[EM] Re: Condorcet package-wvx

Daniel Bishop dbishop at neo.tamu.edu
Thu Feb 24 22:58:24 PST 2005


Ted Stern wrote:

>On 24 Feb 2005 at 18:45 PST, Daniel Bishop wrote:
>  
>
>>(quoting Ted):
>>    
>>
>>>Counting X1=X2=X3=...=X1000 as a fractional 0.001 vote for each candidate over
>>>every other is both impractical and nearly pointless.
>>>      
>>>
>>Don't you mean half a vote for each candidate over every other?  Of 
>>course, if you're using margins, it doesn't make any difference.
>>    
>>
>
>For 1000 equal ranked candidates, half a vote over every other is as bad as a
>full vote over every other.  You're still creating extra votes and breaking
>the "equal weight to each voter in each contest" rule.
>  
>
No, I'm not.

DATA LINES
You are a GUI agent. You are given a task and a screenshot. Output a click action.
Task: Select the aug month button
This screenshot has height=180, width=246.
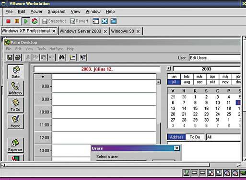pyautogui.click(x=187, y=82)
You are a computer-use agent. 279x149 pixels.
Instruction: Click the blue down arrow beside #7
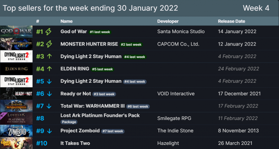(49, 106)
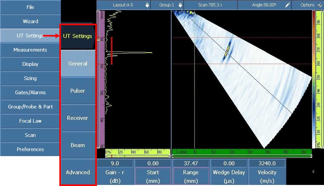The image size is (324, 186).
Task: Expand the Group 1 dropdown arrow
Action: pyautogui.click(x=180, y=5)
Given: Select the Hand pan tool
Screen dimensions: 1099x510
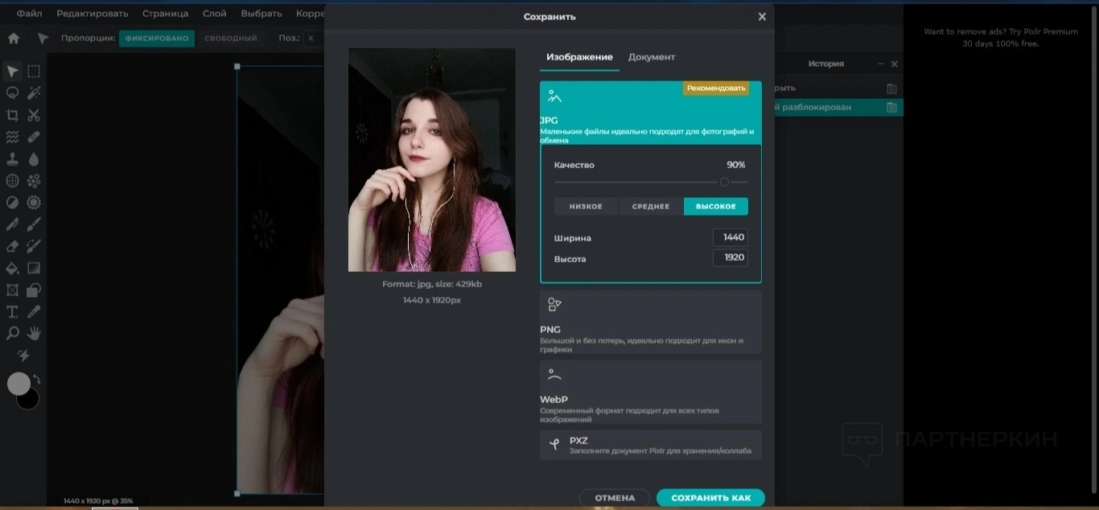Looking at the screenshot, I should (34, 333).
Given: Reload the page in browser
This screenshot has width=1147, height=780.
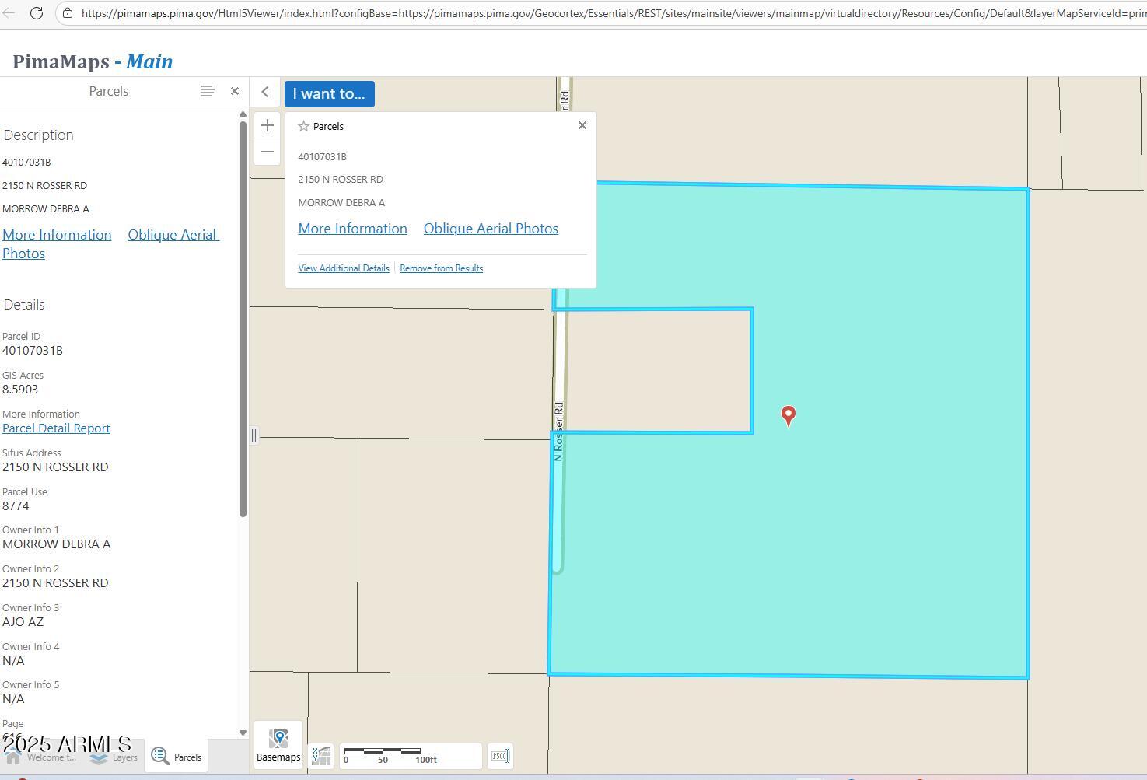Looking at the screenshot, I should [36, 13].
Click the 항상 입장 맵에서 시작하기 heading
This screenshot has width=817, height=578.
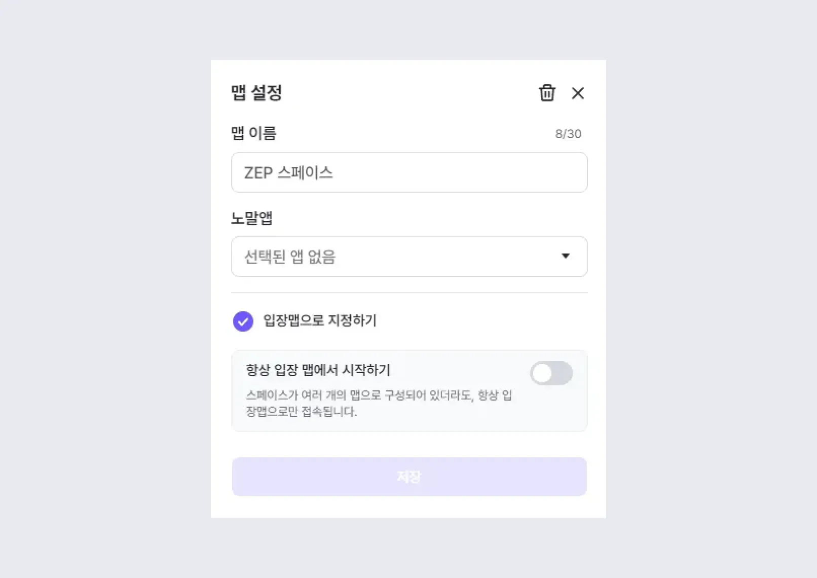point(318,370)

...

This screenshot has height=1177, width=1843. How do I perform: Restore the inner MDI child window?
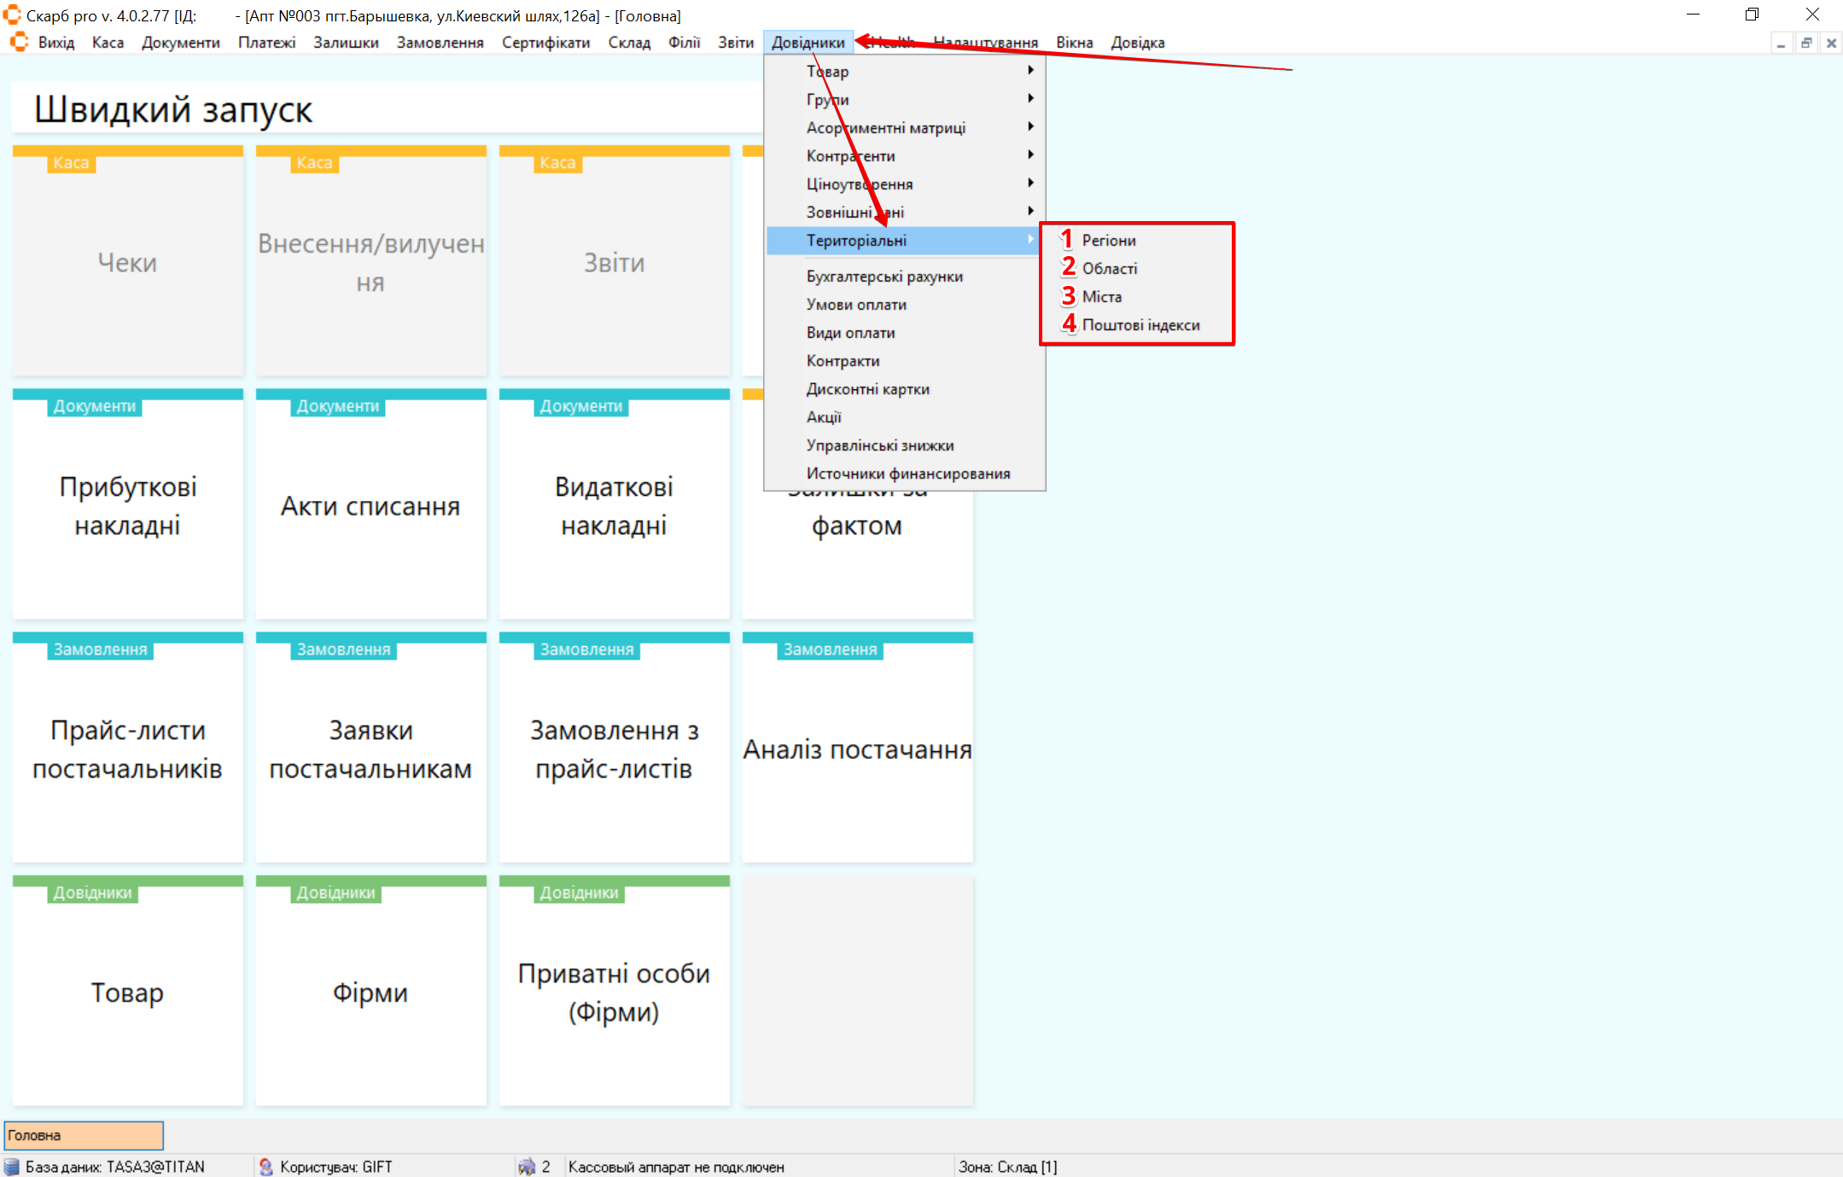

---

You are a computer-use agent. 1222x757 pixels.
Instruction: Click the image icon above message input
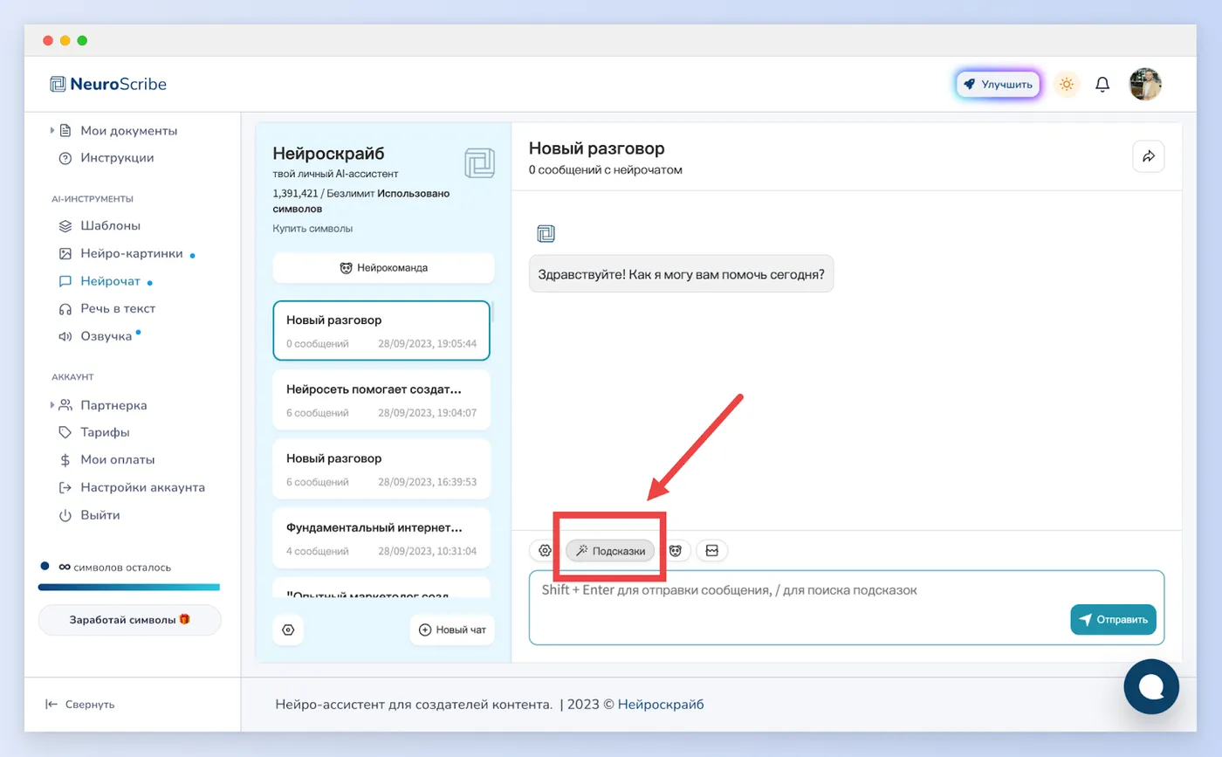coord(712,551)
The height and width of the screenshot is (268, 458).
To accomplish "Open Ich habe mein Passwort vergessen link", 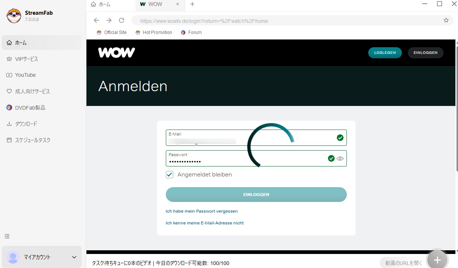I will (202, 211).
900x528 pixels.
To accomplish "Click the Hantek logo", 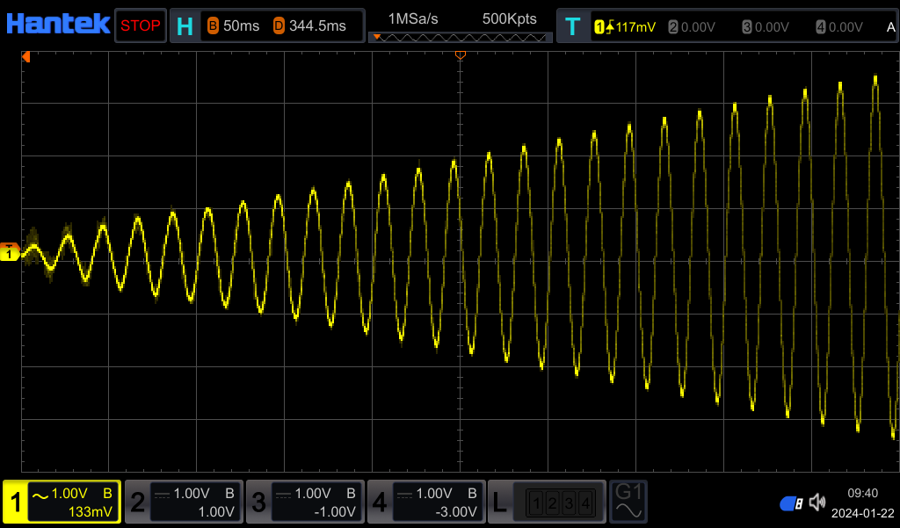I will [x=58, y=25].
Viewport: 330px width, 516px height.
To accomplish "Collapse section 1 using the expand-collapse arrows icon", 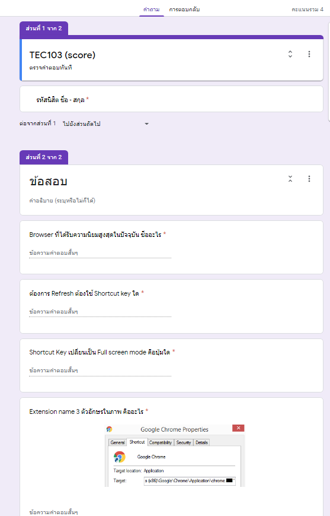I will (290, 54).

EXERCISE BRIEF
Reproduce the stretch of the Condorcet email reply from "Daniel Bishop dbishop" through "and nearly pointless." word for word.

WORKED SOLUTION
Daniel Bishop dbishop at neo.tamu.edu
Thu Feb 24 22:58:24 PST 2005


Ted Stern wrote:

>On 24 Feb 2005 at 18:45 PST, Daniel Bishop wrote:
>  
>
>>(quoting Ted):
>>    
>>
>>>Counting X1=X2=X3=...=X1000 as a fractional 0.001 vote for each candidate over
>>>every other is both impractical and nearly pointless.